EXERCISES ->
1. In the blog post on feminist interpretation of scripture, which lectionary passage did the writer preach on?
2. Please carry the blog post on feminist interpretation of scripture forward from its last sentence.

PAGE EXTRACT ->
━━━
Hi friends,
Last month I had the great joy of being warmly welcomed into a new-to-me church to speak. Plus I got to take a ferry ride to get there, and meet Oscar the Bird King after!
At the gracious suggestion of the pastor who invited me to preach, I spoke quite a bit from some of the stuff of Nice Churchy Patriarchy. I’ll let you acquire the book to see that part :). (Or I suppose you could watch the sermon video if you want.)
Drawing on parts of Nice Churchy Patriarchy, I spoke about feminist interpretation of scripture. Which is really just any way of reading scripture that pays attention to gender dynamics and holds the value of gender equality in mind.
I spoke about this because it has been life-changing for me, and continues to be. There are simple questions we can bring to a Bible passage that we often just don’t think to bring—or, perhaps, that we have been trained and taught not to bring.
Questions like:
- Where are the women? Where is their presence directly mentioned? Where might it be implied?
- What are women doing or not doing, saying or not saying? Are they doing anything that might have pushed back against common norms or expectations for women of their time and place?
- Where do women take initiative, provide leadership, or otherwise exercise agency?
- How might this passage affirm or challenge our own cultural notions of gender?
With these questions in mind, I got into the morning’s lectionary text: Luke 24:36b-48. Here’s the passage (in the NRSV):
Jesus himself stood among them and said to them, “Peace be with you.” 37 They were startled and terrified and thought that they were seeing a ghost.
38 He said to them, “Why are you frightened, and why do doubts arise in your hearts? 39 Look at my hands and my feet; see that it is I myself. Touch me and see, for a ghost does not have flesh and bones as you see that I have.” 40 And when he had said this, he showed them his hands and his feet.
41 Yet for all their joy they were still disbelieving and wondering, and he said to them, “Have you anything here to eat?” 42 They gave him a piece of broiled fish, 43 and he took it and ate in their presence.
44 Then he said to them, “These are my words that I spoke to you while I was still with you—that everything written about me in the law of Moses, the prophets, and the psalms must be fulfilled.” 45 Then he opened their minds to understand the scriptures, 46 and he said to them, “Thus it is written, that the Messiah is to suffer and to rise from the dead on the third day 47 and that repentance and forgiveness of sins is to be proclaimed in his name to all nations, beginning from Jerusalem. 48 You are witnesses of these things.
I think this is such a cool passage. I also think it’s an interesting passage to look at through a lens of feminist interpretation—because there aren’t any women directly mentioned.
What do we make of a passage like this? How might we see it through feminist eyes?
Here are a few reflections I shared with that congregation:
When we look at this passage about the resurrected Jesus through feminist eyes, we might first ask the question: Where are the women?
This is one of those places where we might assume that Jesus is with a group of male apostles. But if we look at the context, to see who all is there when Jesus appears and stands among them, we see that it’s “the eleven and their companions” (v. 33)—and also the two disciples who had met Jesus walking on the road to Emmaus in the story just told in verses 13-32.
Those two disciples? Some scholars think they may have been a husband and wife couple. After all, they’re going to the same home, planning to eat dinner together. And the gospel of John mentions a Mary the wife of Clopas; in the road to Emmaus story, Luke names one of the two disciples as Cleopas, a similar enough name that this may have been the same person. So it’s possible there was a female disciple in that pair.
━━━
DATA BLOCK ->
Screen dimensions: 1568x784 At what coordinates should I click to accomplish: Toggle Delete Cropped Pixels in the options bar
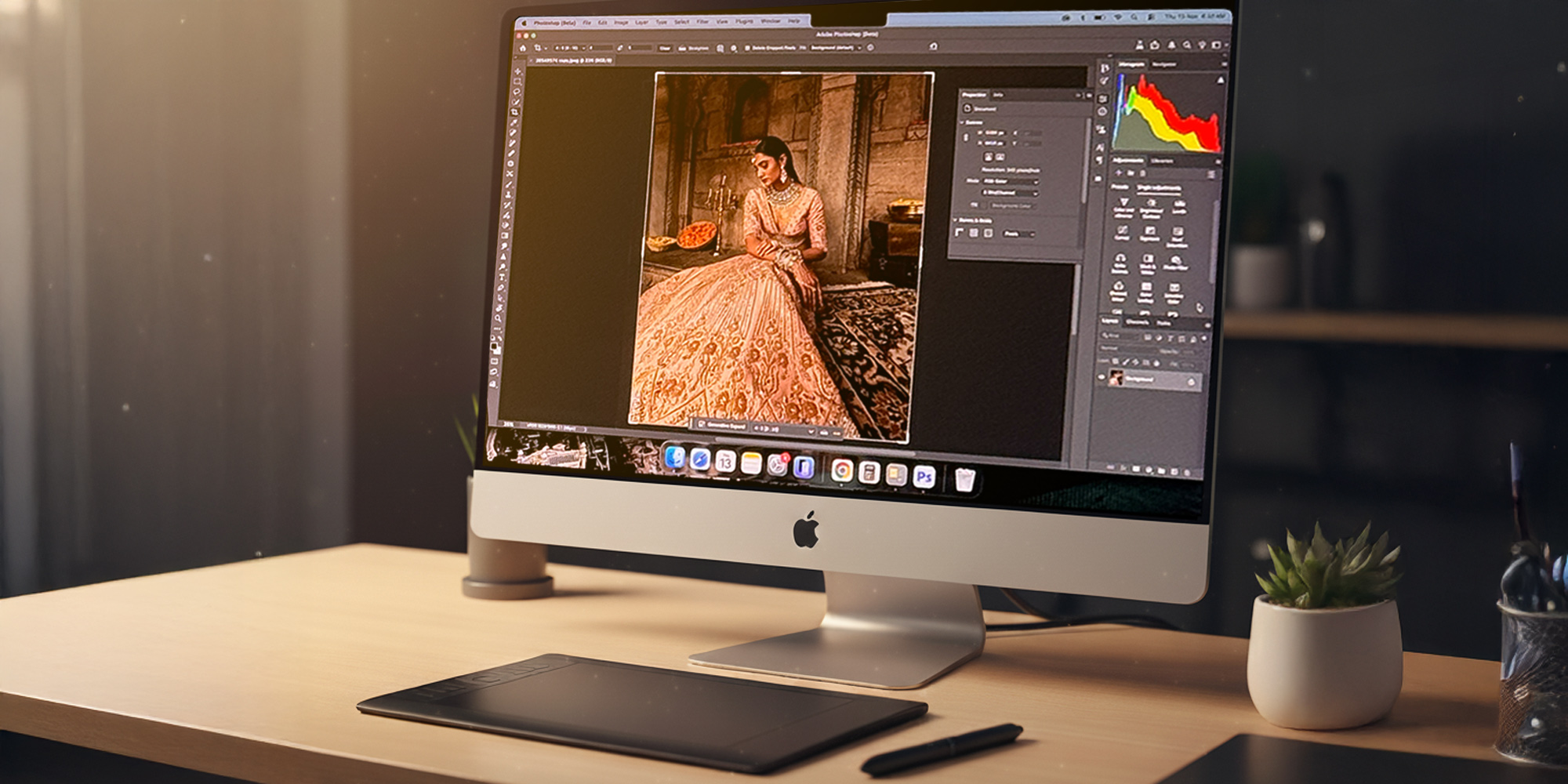746,48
━━━
TASK-BY-TASK RESULTS ->
1. Luke 24:36b-48.

2.
And then there are “the eleven and their companions”—a group that almost certainly included women. Verse 22 specifically mentions the women who first saw the empty tomb and the angels, and the two disciples going to Emmaus call these women “some women of our group.”
So when we read Luke 24:36b-48, we can imagine a mixed-gender group.
People of all genders got to see the resurrected Jesus. They got to process the shock and joy and wonder of it all together. They had their minds opened to the scriptures, together. And they were called by Jesus, together, to proclaim repentance and forgiveness in his name, to be honest and courageous witnesses willing to talk about everything they had seen and experienced.
No gendered distinctions in any of this. In a time and place where men’s and women’s roles were in many ways more strictly defined and policed than our own time and place today, this is radical. This is the kind of community Jesus wanted to build.
The second thing I see, when I look at Luke 24:36b-48 through a feminist lens, is all of the emotions. So many emotions.
This mixed-gender group of disciples has so many feelings. And I love that all these feelings get recorded in our text.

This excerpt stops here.